Rewrite the rows from the line containing "Click the utility electricity cost 0.14 $/kWh" through the line containing "(x=772, y=498)", inclusive, changing "Viewport" to "Display area" and leaving everything else unchanged.

[Element lookup rows]
▶
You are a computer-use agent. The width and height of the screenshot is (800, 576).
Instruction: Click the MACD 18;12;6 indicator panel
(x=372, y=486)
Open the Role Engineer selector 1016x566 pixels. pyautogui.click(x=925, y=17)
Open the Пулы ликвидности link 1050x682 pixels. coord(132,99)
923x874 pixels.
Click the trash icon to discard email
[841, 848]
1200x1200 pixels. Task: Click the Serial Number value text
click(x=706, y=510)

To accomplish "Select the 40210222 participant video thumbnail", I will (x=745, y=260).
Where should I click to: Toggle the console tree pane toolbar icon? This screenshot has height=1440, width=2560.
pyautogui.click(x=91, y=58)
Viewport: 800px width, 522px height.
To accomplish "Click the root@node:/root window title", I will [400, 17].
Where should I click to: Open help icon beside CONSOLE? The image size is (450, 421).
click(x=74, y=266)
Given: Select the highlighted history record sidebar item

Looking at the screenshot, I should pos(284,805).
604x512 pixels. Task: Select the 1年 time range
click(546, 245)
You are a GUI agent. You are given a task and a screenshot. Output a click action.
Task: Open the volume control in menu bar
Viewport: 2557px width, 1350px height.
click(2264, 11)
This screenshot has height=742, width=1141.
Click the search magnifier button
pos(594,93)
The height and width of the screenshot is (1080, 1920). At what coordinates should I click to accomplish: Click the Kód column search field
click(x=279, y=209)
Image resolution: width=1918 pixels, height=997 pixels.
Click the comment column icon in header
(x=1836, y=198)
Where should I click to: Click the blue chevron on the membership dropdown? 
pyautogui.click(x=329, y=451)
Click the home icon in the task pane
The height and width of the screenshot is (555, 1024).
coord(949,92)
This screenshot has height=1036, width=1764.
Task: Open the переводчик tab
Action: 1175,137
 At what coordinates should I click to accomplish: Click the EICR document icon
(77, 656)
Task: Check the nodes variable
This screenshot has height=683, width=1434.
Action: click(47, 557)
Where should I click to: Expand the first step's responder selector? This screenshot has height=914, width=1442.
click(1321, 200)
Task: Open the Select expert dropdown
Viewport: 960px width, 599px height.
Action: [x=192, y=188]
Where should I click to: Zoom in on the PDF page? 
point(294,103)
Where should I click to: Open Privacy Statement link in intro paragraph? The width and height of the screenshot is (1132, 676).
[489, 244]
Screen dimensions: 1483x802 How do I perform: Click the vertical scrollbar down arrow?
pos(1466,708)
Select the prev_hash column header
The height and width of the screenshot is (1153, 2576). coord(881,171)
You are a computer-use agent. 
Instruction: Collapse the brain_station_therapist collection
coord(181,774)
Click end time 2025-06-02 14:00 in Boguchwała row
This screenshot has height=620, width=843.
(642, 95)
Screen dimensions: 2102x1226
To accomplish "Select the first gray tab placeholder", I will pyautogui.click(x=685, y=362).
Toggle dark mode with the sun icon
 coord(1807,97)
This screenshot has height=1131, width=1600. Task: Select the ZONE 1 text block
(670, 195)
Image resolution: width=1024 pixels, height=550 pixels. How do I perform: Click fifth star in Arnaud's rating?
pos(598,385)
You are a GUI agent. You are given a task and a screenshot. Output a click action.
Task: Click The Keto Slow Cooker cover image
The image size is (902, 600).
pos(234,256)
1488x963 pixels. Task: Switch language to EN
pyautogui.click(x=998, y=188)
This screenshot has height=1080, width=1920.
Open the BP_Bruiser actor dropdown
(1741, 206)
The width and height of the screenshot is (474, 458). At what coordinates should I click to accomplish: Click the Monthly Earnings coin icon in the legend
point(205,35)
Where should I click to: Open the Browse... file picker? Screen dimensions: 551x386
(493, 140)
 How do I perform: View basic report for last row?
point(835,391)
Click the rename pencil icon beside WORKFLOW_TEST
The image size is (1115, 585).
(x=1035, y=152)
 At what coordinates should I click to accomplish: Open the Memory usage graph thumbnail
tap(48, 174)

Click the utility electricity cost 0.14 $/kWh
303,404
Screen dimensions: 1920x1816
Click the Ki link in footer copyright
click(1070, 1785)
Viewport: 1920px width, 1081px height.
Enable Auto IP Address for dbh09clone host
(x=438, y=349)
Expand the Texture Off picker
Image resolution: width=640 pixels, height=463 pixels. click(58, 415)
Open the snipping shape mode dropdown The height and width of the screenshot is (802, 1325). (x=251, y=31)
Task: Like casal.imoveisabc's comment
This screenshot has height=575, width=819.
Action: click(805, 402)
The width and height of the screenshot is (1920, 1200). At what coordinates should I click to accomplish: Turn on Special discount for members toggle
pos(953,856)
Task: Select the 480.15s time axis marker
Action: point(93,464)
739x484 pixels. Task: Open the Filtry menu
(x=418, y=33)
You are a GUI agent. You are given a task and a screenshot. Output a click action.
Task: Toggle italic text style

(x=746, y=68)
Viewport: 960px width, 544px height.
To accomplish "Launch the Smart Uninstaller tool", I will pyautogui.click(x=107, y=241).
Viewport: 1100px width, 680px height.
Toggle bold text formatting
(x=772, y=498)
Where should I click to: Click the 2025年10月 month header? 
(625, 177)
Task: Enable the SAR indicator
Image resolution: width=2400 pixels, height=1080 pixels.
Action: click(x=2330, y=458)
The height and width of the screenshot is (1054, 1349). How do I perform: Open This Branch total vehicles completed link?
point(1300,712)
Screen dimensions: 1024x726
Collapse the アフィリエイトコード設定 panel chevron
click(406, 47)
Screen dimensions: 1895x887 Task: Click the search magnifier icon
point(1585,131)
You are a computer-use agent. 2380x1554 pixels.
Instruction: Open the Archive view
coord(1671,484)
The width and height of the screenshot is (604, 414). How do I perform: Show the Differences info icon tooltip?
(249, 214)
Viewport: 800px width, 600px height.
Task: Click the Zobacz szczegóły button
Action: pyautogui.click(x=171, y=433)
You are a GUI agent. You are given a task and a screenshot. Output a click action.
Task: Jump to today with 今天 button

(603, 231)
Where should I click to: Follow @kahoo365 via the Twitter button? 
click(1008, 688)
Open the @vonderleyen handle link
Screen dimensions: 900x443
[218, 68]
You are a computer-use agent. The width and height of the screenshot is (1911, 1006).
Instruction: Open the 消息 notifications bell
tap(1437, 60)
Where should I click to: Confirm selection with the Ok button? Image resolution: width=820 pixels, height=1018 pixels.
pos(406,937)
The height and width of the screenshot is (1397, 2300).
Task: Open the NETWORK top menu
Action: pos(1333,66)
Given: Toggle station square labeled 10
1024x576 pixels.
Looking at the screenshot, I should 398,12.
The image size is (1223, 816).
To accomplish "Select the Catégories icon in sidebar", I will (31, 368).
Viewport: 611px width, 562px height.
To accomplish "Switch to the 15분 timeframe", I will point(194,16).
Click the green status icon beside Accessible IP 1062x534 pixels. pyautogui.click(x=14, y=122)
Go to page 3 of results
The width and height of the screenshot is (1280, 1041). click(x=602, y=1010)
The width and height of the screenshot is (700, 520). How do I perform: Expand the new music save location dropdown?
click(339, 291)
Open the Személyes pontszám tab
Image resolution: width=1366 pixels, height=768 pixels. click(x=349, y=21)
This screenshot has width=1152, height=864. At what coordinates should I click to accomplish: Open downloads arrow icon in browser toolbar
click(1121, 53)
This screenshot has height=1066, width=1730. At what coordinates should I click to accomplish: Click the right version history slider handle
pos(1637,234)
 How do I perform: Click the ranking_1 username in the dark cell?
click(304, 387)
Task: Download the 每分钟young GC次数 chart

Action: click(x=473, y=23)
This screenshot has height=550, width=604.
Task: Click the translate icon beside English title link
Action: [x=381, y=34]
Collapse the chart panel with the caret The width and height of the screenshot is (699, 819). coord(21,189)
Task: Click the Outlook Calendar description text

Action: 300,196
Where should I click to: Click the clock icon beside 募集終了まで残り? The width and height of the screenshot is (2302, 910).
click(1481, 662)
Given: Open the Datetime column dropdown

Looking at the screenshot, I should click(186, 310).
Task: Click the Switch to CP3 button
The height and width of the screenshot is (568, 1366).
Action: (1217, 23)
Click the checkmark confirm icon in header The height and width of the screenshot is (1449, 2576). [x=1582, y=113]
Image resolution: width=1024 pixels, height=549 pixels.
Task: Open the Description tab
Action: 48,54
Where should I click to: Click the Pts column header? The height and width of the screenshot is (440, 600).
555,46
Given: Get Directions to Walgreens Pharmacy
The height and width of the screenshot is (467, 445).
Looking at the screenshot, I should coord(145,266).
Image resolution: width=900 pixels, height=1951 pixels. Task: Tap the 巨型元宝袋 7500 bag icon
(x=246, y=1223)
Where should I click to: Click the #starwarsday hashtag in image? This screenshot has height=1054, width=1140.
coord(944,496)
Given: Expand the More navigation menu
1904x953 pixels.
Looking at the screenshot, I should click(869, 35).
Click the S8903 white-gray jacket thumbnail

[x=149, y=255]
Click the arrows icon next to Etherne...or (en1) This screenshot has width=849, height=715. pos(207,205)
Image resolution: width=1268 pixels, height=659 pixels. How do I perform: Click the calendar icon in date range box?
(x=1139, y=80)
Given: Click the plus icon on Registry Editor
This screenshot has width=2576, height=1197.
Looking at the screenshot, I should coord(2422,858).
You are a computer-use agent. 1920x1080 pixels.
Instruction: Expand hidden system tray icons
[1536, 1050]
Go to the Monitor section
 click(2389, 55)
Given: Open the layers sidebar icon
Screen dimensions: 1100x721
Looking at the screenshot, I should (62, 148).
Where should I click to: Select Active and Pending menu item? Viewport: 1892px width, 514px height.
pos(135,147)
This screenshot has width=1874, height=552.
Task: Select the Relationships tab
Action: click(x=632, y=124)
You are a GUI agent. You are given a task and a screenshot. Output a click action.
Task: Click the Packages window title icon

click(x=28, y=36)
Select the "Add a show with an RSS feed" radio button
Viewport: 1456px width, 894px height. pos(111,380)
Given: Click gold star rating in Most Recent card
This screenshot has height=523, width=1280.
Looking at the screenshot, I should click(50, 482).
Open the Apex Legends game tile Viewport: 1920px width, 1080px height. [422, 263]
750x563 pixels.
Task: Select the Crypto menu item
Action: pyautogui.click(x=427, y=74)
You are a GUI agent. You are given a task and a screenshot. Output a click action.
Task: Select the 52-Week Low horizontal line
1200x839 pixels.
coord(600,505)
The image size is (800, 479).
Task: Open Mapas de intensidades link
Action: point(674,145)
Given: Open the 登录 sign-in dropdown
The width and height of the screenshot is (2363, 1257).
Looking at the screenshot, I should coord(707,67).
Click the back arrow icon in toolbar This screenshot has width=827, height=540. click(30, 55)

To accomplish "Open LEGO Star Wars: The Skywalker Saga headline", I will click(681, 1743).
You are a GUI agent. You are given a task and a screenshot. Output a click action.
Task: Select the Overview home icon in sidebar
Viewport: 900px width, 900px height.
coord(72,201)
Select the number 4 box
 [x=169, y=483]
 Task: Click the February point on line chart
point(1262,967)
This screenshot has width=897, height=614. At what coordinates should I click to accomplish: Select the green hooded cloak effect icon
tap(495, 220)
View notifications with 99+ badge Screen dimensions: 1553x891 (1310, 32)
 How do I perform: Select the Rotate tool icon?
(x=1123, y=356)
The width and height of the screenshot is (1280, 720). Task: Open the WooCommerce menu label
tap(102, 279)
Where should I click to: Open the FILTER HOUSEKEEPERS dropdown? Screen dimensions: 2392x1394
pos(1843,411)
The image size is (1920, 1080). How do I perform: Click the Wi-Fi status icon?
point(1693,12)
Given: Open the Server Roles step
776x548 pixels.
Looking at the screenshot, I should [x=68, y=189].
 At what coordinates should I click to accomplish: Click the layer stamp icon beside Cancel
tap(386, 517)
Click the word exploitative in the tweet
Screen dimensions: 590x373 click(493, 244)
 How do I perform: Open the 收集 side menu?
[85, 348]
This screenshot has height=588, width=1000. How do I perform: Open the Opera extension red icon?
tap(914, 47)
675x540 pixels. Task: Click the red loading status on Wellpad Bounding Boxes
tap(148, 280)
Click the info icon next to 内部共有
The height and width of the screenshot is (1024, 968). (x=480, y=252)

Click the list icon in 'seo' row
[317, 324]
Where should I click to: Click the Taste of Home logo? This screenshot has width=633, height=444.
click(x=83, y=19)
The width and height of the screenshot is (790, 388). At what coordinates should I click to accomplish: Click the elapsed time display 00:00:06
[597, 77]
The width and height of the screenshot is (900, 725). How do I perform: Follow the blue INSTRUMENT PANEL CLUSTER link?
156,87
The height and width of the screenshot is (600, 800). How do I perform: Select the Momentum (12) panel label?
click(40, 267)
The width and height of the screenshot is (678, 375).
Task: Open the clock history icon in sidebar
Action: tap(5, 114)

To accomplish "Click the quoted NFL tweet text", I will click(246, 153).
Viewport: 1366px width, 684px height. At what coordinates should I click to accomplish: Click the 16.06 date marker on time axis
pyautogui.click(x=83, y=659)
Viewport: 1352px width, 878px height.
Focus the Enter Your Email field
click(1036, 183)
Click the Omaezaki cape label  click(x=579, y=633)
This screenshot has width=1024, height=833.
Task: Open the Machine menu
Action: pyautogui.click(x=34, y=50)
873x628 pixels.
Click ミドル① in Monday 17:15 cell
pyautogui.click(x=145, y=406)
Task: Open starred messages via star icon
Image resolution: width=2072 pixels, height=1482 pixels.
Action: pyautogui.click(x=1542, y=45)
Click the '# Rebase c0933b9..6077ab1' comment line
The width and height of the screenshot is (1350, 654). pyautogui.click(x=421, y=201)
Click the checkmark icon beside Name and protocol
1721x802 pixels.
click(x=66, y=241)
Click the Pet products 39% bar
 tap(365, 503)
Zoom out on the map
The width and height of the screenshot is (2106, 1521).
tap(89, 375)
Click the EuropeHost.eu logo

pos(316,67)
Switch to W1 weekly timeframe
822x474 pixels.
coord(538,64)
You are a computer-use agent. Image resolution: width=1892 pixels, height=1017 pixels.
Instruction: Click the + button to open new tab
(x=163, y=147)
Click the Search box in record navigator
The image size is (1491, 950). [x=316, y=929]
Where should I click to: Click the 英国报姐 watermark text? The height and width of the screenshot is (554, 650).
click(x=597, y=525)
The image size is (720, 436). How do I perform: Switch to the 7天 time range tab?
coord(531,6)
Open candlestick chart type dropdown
◀
- Full answer -
Click the utility electricity cost 0.14 $/kWh
303,404
Screen dimensions: 1920x1816
Click the Ki link in footer copyright
click(1070, 1785)
Display area: 1920px width, 1081px height.
Enable Auto IP Address for dbh09clone host
(x=438, y=349)
Expand the Texture Off picker
Image resolution: width=640 pixels, height=463 pixels. click(58, 415)
Open the snipping shape mode dropdown The height and width of the screenshot is (802, 1325). (x=251, y=31)
Task: Like casal.imoveisabc's comment
This screenshot has height=575, width=819.
Action: click(805, 402)
The width and height of the screenshot is (1920, 1200). At what coordinates should I click to accomplish: Turn on Special discount for members toggle
pos(953,856)
Task: Select the 480.15s time axis marker
Action: point(93,464)
739x484 pixels. Task: Open the Filtry menu
(x=418, y=33)
You are a GUI agent. You are given a task and a screenshot. Output a click action.
Task: Toggle italic text style

(x=746, y=68)
Display area: 960px width, 544px height.
To accomplish "Launch the Smart Uninstaller tool", I will pyautogui.click(x=107, y=241).
Display area: 1100px width, 680px height.
Toggle bold text formatting
(x=772, y=498)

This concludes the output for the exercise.